Jimmy Buffett’s musical legacy continues to live on. Although the “Margaritaville” singer died in September, he still has new music coming out for fans to enjoy.
This release, “Mozambique,” is a collaboration with folk legend Emmylou Harris. The song was written and released by Bob Dylan in 1976, with Harris serving as the featured harmony vocalist. So it is only fitting to have Harris return for Buffett’s calypso take on “Mozambique.”
You can get a behind-the-scenes peek into the making of Buffett’s “Mozambique” on YouTube below:
In addition to “Mozambique,” Buffett’s estate released a second song from his upcoming album, “Equal Strain on All Parts,” which is set to drop in November.
“University of Bourbon Street” features the Preservation Hall Jazz Band. It’s a jazzy tribute to New Orleans and its iconic party street. You can listen to it below on YouTube:
But it is Buffett’s new “Bubbles Up” single, which will also be on the new album, that feels most meaningful to friends and fans who are still mourning the singer’s death. The touching single is a departure from Buffett’s upbeat tunes, but it still radiates his lifelong philosophy with lyrics like “Sometimes living’s a struggle/Multiplied double/But they love it too much/For the party to end.”
Buffett played “Bubbles Up” for Paul McCartney in one of their last jam sessions together before Buffett’s death.

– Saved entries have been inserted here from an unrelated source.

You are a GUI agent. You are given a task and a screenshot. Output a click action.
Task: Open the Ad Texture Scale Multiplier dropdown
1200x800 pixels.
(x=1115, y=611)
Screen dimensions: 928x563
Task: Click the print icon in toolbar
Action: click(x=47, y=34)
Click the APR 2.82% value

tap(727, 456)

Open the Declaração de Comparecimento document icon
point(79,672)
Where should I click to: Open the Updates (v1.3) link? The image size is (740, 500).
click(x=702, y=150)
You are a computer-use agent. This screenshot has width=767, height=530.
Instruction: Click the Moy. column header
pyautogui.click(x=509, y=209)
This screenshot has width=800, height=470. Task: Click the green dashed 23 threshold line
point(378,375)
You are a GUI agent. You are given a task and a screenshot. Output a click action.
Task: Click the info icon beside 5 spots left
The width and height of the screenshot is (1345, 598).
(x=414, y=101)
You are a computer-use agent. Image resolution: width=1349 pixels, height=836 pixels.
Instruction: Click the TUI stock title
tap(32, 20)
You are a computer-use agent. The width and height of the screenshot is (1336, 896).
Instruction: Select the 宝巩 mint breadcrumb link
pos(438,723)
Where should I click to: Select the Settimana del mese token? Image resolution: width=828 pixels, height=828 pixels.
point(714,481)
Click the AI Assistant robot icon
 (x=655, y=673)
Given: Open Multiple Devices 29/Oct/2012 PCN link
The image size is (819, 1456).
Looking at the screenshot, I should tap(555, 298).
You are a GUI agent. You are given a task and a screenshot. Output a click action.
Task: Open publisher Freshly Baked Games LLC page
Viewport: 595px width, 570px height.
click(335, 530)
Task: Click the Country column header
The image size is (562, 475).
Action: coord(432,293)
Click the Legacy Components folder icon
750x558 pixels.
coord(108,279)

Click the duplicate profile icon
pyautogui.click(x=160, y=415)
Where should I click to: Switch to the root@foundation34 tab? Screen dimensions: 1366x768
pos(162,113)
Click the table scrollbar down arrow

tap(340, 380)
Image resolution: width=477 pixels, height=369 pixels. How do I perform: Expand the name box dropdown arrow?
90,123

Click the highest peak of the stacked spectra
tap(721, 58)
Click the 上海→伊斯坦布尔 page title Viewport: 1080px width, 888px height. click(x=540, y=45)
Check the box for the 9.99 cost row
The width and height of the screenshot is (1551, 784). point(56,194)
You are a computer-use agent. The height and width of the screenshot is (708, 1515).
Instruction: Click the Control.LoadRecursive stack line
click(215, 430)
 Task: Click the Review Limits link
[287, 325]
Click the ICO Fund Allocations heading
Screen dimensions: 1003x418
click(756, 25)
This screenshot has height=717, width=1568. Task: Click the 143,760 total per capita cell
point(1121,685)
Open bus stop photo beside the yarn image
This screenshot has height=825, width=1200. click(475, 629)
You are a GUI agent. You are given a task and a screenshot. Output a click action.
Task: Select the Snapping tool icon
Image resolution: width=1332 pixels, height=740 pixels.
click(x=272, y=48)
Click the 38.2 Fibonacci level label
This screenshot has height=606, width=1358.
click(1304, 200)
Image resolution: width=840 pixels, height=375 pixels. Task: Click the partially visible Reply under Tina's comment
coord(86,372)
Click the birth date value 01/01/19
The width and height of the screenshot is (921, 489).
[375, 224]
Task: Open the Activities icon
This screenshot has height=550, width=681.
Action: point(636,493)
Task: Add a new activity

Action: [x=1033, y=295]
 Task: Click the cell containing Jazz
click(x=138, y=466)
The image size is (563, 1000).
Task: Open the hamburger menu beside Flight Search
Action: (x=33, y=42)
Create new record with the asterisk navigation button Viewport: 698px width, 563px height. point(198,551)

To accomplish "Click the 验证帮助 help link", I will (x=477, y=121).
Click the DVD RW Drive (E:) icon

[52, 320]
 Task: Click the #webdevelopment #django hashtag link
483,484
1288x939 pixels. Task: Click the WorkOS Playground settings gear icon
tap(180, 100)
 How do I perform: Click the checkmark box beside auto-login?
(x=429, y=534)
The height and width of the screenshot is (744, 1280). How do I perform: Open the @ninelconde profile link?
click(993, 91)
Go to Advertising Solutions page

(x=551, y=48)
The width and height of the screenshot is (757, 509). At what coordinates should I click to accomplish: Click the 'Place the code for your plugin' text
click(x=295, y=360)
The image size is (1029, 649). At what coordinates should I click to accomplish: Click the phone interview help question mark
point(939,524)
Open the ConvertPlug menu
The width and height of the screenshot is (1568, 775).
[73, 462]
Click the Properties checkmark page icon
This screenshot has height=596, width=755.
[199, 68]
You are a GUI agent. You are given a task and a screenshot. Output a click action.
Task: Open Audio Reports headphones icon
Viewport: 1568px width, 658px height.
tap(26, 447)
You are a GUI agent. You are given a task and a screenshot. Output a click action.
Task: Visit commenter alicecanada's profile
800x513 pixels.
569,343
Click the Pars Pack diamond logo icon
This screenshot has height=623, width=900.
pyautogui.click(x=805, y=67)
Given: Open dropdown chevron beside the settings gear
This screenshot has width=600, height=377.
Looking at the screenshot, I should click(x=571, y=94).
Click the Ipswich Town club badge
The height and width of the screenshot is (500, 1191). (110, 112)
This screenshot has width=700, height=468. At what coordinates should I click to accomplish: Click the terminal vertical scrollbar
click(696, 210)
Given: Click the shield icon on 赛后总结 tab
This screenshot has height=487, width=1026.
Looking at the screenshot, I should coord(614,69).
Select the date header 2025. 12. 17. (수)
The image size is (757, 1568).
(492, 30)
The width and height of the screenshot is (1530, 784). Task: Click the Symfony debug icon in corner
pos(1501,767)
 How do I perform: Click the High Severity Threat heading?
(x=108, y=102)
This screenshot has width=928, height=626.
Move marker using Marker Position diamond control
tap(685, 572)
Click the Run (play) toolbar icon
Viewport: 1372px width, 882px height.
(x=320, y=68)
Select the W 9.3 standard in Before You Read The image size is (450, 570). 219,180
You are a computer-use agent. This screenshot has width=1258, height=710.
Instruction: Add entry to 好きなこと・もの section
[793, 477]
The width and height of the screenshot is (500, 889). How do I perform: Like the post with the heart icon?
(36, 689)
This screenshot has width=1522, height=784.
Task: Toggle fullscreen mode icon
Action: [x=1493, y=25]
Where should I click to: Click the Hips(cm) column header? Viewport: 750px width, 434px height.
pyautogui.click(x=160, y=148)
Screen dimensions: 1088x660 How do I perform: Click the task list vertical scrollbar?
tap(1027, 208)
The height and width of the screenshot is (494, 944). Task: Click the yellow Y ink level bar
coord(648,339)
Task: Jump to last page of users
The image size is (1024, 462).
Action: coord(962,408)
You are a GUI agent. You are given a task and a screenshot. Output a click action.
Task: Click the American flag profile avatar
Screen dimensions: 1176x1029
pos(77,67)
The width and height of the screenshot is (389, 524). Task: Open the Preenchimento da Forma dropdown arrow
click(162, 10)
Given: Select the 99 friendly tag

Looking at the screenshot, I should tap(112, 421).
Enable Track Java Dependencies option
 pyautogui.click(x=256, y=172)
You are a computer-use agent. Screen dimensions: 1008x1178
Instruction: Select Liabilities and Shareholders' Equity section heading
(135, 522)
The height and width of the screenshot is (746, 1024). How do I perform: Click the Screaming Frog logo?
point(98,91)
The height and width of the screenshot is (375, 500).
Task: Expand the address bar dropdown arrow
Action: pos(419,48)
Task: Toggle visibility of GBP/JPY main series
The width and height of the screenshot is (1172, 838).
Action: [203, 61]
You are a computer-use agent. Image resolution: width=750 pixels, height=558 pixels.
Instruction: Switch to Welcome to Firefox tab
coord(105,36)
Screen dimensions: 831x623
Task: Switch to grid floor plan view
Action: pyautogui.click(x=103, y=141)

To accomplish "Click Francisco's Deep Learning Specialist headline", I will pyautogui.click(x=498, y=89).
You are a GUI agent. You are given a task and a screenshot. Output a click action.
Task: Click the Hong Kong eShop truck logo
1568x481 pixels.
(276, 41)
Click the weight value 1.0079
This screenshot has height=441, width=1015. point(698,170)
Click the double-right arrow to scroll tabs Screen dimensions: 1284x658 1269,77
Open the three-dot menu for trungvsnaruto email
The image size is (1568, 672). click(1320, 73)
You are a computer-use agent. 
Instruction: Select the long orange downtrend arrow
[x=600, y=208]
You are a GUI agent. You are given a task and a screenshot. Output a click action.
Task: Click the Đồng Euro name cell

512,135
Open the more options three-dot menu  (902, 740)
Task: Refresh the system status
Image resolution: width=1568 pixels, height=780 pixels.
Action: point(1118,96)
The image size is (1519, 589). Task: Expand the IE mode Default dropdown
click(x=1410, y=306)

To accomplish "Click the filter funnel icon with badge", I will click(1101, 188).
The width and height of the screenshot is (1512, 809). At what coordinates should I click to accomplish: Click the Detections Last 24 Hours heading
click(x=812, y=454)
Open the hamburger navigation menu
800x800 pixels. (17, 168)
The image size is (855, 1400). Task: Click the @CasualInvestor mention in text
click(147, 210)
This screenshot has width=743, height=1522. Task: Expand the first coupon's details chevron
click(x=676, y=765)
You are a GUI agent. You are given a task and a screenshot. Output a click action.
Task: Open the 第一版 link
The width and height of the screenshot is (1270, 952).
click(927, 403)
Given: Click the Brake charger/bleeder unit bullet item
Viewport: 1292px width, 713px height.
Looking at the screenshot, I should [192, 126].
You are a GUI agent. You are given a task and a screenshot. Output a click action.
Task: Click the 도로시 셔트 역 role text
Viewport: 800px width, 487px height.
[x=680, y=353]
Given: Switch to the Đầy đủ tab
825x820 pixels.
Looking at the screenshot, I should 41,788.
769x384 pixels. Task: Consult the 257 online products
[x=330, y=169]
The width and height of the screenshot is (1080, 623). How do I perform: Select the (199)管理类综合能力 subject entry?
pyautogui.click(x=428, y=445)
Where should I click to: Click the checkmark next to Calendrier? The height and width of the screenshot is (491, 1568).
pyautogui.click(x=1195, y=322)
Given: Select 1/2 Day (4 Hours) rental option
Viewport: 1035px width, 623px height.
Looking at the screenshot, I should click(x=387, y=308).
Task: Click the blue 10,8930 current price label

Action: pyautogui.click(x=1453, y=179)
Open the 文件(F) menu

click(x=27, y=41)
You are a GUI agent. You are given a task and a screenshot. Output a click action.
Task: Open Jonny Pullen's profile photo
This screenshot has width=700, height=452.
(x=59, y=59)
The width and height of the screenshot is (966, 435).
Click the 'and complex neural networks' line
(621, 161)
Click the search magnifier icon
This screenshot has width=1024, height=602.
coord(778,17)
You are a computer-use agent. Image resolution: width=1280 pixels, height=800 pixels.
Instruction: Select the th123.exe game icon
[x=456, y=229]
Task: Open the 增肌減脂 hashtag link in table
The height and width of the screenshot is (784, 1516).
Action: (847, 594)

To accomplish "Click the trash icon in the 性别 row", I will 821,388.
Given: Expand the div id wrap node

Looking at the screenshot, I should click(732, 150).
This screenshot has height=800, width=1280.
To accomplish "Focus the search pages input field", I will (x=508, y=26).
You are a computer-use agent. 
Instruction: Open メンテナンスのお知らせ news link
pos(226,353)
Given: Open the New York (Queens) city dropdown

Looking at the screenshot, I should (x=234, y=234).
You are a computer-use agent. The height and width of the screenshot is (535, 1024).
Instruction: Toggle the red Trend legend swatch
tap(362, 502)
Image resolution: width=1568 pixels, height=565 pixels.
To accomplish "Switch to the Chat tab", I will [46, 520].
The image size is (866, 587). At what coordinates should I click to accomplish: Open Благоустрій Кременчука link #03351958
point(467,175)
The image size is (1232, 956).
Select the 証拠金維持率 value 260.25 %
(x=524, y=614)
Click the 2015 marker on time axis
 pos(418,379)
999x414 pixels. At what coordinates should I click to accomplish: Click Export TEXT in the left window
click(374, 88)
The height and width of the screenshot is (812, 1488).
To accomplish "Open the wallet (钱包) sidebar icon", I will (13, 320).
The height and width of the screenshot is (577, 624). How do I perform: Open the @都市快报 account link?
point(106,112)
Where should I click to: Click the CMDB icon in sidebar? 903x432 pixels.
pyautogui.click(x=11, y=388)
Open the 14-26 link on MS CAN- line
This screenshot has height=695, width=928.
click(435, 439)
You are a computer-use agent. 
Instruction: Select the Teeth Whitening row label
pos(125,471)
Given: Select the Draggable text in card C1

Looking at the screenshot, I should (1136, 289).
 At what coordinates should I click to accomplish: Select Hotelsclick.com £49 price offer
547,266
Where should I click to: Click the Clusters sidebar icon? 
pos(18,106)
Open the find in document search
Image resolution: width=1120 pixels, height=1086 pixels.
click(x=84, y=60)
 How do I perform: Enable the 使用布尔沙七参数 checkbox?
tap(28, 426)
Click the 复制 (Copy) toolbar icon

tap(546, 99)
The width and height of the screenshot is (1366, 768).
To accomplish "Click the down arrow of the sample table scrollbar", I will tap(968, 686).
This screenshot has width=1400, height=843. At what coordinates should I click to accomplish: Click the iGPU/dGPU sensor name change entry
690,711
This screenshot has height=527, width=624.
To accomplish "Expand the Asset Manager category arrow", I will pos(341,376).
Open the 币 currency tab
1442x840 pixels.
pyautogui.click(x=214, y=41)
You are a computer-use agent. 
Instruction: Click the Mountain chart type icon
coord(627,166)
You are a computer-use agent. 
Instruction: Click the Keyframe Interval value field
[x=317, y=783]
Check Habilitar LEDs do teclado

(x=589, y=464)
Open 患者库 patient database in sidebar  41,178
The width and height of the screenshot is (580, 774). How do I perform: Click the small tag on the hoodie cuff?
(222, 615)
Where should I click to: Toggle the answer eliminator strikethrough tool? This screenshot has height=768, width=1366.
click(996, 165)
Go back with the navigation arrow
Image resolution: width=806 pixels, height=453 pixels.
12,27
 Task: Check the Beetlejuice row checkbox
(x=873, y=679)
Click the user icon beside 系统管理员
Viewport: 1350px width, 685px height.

“We had a real fun session and he played me some of his new songs,” McCartney shared on Instagram following his friend’s death. “One, in particular, I loved was the song, ‘Bubbles Up.’ And I told him that not only was the song great but the vocal was probably the best I’ve heard him sing ever. He turned a diving phrase that is used to train people underwater into a metaphor for life when you’re confused and don’t know where you are just follow the bubbles – they’ll take you up to the surface and straighten you out right away.”
“Equal Strain on All Parts” will be released on Nov. 3 through Mailboat Records, the independent record label that Buffett founded in 1999.